▶ **Exercise goal**:
Lift out all lines below that contain "page".

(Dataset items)
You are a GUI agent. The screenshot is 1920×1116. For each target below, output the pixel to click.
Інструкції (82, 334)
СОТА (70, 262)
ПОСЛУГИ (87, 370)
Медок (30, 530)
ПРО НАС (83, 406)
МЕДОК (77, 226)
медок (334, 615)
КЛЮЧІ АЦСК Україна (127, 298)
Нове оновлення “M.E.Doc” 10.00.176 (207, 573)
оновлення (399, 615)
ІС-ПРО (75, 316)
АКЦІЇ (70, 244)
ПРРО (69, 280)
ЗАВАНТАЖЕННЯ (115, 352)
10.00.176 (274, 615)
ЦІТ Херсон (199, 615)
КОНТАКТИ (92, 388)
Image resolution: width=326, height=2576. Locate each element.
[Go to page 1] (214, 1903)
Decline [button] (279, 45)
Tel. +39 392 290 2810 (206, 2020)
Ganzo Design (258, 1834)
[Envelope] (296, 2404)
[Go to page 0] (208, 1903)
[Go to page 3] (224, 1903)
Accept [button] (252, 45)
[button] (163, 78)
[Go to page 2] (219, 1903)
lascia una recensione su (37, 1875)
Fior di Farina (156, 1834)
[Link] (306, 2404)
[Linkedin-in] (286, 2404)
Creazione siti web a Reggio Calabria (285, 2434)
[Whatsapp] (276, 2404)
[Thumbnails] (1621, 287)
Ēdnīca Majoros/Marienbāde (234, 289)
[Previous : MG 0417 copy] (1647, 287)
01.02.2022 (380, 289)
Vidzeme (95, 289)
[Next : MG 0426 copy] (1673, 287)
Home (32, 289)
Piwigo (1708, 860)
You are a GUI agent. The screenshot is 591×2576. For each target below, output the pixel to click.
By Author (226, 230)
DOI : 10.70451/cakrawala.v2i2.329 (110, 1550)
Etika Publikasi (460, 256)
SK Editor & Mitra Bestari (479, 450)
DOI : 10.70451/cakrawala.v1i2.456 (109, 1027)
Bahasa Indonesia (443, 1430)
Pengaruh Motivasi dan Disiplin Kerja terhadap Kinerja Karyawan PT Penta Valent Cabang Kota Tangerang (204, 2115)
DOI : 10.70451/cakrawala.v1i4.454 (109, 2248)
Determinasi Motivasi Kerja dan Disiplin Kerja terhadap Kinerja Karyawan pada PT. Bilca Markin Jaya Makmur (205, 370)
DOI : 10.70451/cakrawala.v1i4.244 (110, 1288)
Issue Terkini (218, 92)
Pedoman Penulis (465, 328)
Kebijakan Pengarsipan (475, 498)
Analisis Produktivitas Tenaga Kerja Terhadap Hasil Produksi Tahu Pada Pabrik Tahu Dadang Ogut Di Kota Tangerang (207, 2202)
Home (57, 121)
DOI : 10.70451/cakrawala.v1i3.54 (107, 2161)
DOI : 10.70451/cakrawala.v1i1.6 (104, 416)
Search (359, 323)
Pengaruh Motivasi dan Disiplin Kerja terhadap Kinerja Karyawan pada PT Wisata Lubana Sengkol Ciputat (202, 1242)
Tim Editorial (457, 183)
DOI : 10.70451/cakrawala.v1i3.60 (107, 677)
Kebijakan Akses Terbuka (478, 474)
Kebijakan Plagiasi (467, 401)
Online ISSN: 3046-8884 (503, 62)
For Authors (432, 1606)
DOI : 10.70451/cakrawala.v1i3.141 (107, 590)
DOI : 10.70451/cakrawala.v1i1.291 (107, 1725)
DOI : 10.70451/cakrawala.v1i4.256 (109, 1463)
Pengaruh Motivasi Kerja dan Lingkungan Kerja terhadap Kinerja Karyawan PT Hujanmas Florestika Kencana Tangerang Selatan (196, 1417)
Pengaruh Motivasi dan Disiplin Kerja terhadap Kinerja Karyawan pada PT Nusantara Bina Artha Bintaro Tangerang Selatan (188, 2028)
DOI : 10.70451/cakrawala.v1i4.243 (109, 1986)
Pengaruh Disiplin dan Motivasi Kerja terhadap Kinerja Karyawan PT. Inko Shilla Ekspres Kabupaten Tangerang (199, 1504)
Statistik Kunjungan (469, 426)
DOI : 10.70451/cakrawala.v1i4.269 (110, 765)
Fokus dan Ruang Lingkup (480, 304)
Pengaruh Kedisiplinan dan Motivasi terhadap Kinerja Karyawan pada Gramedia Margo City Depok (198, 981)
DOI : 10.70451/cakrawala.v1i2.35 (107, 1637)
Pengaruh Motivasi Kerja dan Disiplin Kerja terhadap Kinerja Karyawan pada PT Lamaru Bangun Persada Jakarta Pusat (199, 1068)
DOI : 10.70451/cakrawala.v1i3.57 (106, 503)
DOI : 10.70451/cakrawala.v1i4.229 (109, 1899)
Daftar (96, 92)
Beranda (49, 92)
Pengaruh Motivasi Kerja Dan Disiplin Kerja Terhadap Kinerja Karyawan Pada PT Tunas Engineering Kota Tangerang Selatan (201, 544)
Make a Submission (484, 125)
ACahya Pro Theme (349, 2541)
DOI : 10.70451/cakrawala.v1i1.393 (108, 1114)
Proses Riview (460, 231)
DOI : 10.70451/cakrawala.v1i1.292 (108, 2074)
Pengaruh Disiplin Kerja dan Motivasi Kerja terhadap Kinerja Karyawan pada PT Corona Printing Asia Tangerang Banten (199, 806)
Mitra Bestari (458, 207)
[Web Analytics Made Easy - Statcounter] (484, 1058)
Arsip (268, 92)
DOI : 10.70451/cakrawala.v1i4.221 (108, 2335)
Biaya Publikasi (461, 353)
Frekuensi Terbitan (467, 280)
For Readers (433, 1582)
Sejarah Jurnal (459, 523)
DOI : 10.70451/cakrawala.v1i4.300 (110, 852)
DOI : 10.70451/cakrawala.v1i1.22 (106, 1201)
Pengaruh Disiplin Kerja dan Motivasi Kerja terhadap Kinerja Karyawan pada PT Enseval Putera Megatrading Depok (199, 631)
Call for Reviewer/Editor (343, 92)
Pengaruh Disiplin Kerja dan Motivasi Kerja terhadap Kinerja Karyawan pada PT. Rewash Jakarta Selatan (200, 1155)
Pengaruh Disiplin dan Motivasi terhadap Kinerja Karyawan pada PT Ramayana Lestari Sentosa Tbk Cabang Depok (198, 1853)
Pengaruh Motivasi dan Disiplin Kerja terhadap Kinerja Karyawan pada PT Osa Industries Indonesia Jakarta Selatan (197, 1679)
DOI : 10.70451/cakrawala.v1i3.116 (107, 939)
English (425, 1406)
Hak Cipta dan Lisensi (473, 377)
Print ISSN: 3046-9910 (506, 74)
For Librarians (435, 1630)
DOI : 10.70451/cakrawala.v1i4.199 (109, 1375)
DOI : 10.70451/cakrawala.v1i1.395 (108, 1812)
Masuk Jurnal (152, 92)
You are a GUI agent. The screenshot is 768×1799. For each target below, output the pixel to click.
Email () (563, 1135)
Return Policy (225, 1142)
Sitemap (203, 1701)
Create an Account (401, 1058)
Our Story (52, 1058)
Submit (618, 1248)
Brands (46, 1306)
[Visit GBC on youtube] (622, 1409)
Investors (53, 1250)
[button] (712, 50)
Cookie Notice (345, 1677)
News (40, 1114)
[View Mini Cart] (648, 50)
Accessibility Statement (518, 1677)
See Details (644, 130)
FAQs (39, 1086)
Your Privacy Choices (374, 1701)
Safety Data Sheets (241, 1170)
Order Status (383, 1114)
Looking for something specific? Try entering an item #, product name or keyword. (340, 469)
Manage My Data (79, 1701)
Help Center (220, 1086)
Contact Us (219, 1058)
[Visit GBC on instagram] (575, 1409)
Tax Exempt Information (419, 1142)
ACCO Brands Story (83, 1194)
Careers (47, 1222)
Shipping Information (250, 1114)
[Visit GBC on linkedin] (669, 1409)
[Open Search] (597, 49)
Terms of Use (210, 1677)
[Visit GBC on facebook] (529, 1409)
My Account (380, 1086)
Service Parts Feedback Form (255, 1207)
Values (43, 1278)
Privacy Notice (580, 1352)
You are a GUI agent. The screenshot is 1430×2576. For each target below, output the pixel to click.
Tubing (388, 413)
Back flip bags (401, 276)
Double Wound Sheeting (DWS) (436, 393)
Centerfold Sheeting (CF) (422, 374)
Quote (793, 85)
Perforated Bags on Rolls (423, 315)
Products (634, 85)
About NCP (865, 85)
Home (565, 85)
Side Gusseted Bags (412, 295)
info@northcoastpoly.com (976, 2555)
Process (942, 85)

▶ **Output of the exercise**:
[Go to page 1] (214, 1903)
[Go to page 0] (208, 1903)
[Go to page 3] (224, 1903)
[Go to page 2] (219, 1903)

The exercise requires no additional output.